Science Daily peeks into the deep, deep history of the “Great Oxidation Event,” analyzing a very old sample of some of the first oxygen to appear on Earth:

Christopher Junium, assistant professor of Earth Sciences, is part of a team of researchers led by Aubrey Zerkle, a biogeochemist at the University of St. Andrews in Scotland, which has uncovered evidence of an interaction between nitrogen and oxygen in ancient rocks from South Africa. The discovery not only illuminates how life evolved alongside changes in the chemistry of the Earth’s surface, but also fills in a 400-million-year gap in geochemical records.

Scientists have long suspected that certain visible signals have accompanied the GOE in geochemical records; however, many of the records are plagued with gaps. “Understanding the nitrogen cycle through the Earth’s history is important because it controls global primary productivity, which, in turn, regulates climate, weathering and the amount of oxygen at the Earth’s surface,” says Junium, a sedimentary and organic geochemist.

Working with cores of sedimentary rock from the South African town of Donkerhoek, Junium and his colleagues used nitrogen stable isotopic analysis to record environmental conditions during the GOE. They found that the first occurrence of widespread nitrate coincided with the initial appearance of oxygen in the atmosphere.

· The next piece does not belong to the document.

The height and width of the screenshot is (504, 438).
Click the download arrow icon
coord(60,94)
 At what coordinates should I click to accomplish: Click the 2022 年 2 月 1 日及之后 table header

Estimated concentration of oxygen in the Earth’s atmosphere over the Precambrian Era (4.56 to 0.541 billion years). Junium says that, during the GOE, oxygen concentrations in the atmosphere increased by as much as four orders of magnitude, near or above modern levels.

The prevailing notion is that such a confluence of events would have triggered the rapid diversification of complex organisms, ones reliant on atmospheric oxygen. Instead, more than a billion years passed before oxygen levels were high enough for the evolution of complex eukaryotes (i.e., cells or organisms sharing complex structural characteristics) to occur. Why the delay?

“It remains an item of intense interest amongst the geochemical community, a question that we are actively seeking to answer,” Junium adds.